Words by Lewy Finnegan.
Photo by Cayetano Gonzalez
Competing can either be your best friend or your worst enemy. Sometimes you can be perfectly in sync with the ocean. You’re on all the best waves in your heats, you feel confident with your abilities, and generally, things will just go your way on the day. But other times, it can all go wrong. You struggle to get on the best waves in your heats, you lose confidence after screwing up on a wave, and generally, it feels like a battle between you and your surroundings. It’s not just a black or white scenario though, there’s a huge area of grey where most competitors feel they are situated, either on the lucky side or the unlucky side, during every competition.
In the last competition I entered, The Fronton King, I found myself feeling really good with my surroundings and with my abilities, but I was completely battling against some of my competitors.
My first heat was great, everyone was relaxed and having a good time, we all got some good waves, and I ended up taking out the heat. My second heat was bitter-sweet. The waves were pumping and I got some epic waves, but some of the people in my heat were hassling me so hard that it turned into this anger fuelled battle to out-snake each other. I had to work so hard to get on the waves I did that even after winning the heat, I felt annoyed just because of the bad vibe in the water.
Then came the quarter-final, and I drew against 3 good friends. “This is going to be epic!” I thought to myself. No hassle or bad vibes, just 4 friends going crazy in pumping conditions. For the first 95% of the heat I was right. We were all having an epic time, there was a 10 point ride, numerous 9 point rides, and everyone was surfing amazing.

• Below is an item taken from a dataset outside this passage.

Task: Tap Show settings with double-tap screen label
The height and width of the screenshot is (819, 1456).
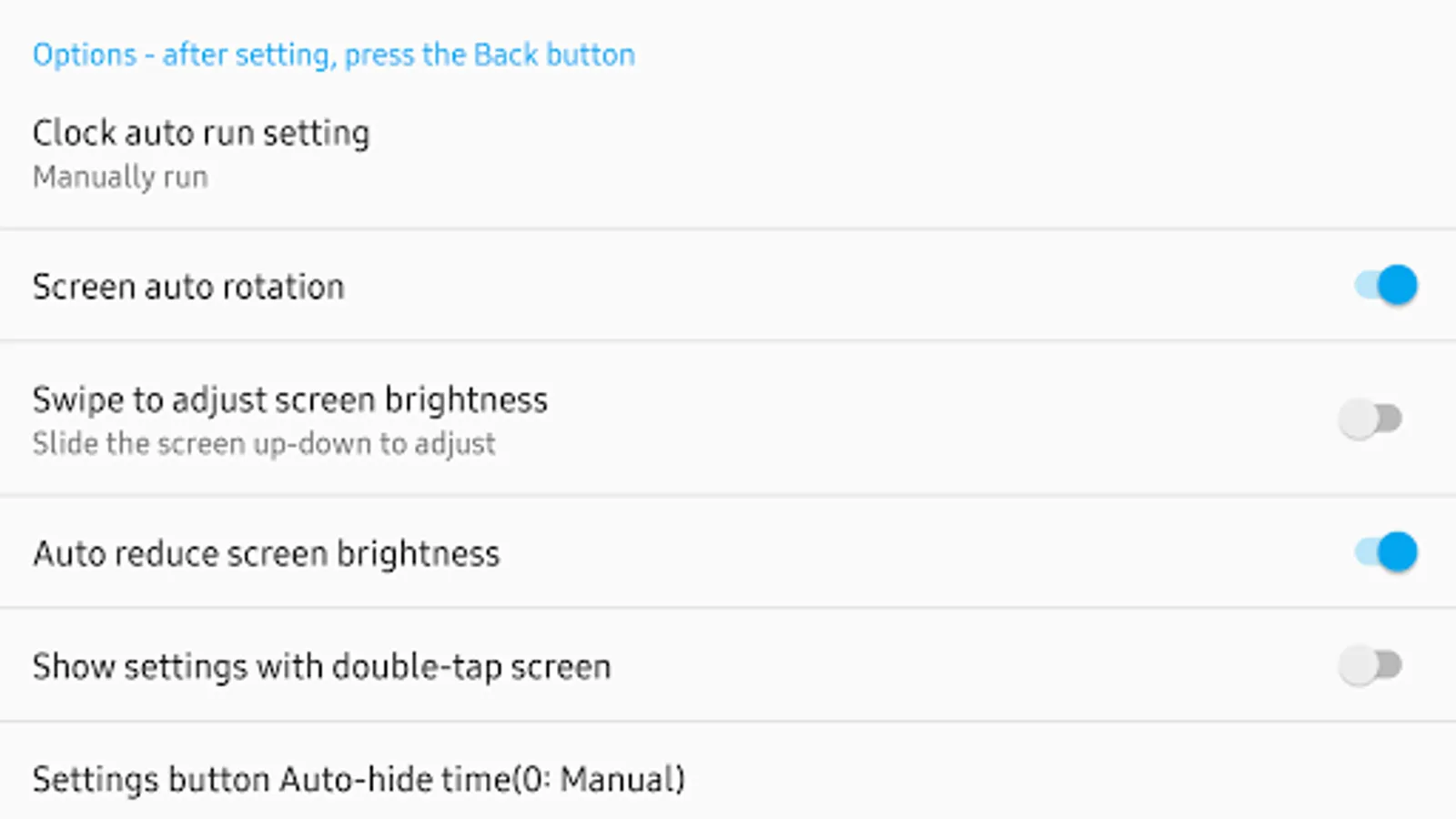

I was in 2nd position with 20 seconds to go and then desperation kicked in for one of my friends. He was in 3rd position needing a 7 point ride and the last wave of the heat was coming through. I had been waiting for a long time and started paddling for the wave until I realised that my friend was powering across the inside of me only to snake the wave off me, do a backflip and get the score he needed. I paddled in from the heat completely rattled about what had happened. I was probably the most devastated I had ever been from being knocked out in a competition. My former friend-turned-snake came in and apologised and I accepted his half-hearted apology, but I was burning up on the inside, I wanted to explode with anger.

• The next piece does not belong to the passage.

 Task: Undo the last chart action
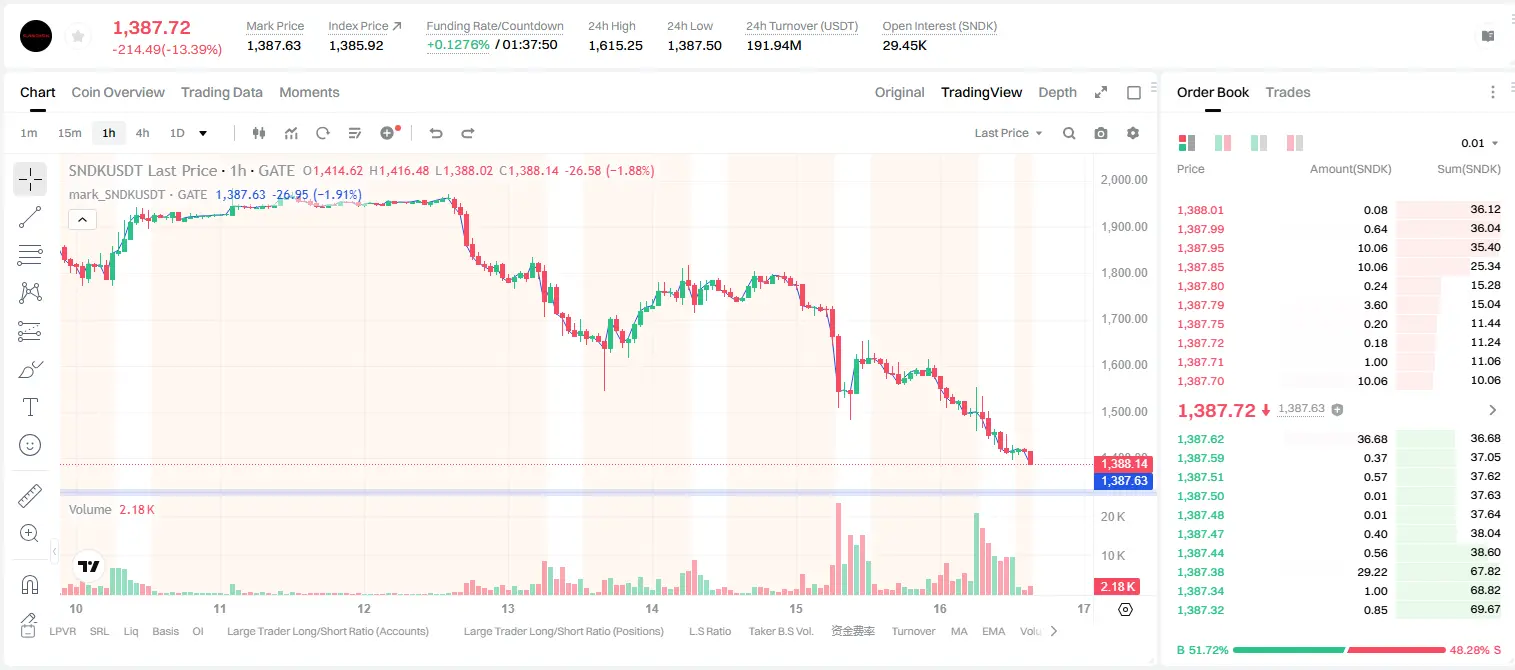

“My former friend-turned-snake came in and apologised and I accepted his half-hearted apology, but I was burning up on the inside, I wanted to explode with anger.”

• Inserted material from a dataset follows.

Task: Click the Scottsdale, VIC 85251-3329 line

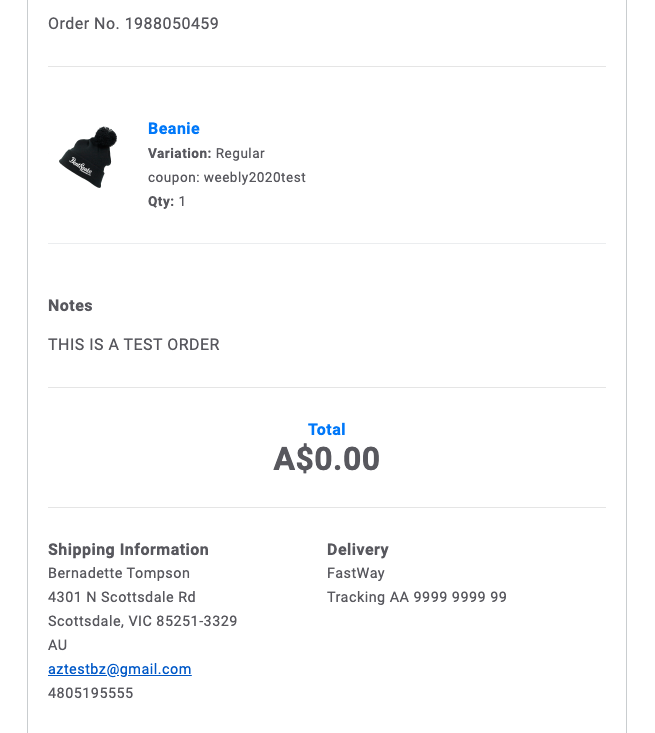Action: point(143,621)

For days after the competition, I just couldn’t shake the foul taste I had about the incident. I wanted to just forget about it and move on to enjoying this great life I’m able to live, but it was all I could think about. “How could he do that?” I kept thinking to myself. “That’s just not what good friends do to each other”. I tried to envision myself in his position during the heat, to see what I would have done, and there was no way I could have done that to a friend, it was just too ruthless. To put it plainly, I was just struggling to accept how he could justify his actions.
It has been a few weeks since the competition now and I’m definitely over it. Shit happens, it’s just a part of life. I wish it didn’t happen, but there are a whole lot of other amazing things I can do with my time rather than boil my brain over this one dog act.
I did learn a valuable lesson about competitions though; Trust No-one! Not even your best friends. Because people can do outrageous things when they’re desperate. This sort of thing happens more than you think as well, and it almost always goes unnoticed. The public really only take notice of who makes the finals in competitions, and mainly, who wins. Everything else is history, including the bloodbath known as the quarter-finals and semi-finals, full of panic, desperation and, of course… snaking.
So that’s probably the darkest side of competition that I’ve experienced first-hand, but I know that there’s going to be a lot more incidents worse than that which I’m going to have to handle in the future on the world tour. Everyone wants to win World Tour competitions, and some people dedicate 100% of their time and effort to achieving just that, so it fits that there is going to be some tension in the water when these passionate competitors are on the brink of being knocked out.
This photo was from my 2nd heat and as you can see, it was pumping, but what you can’t see is the paddle battle that just went down so that I could get onto the wave.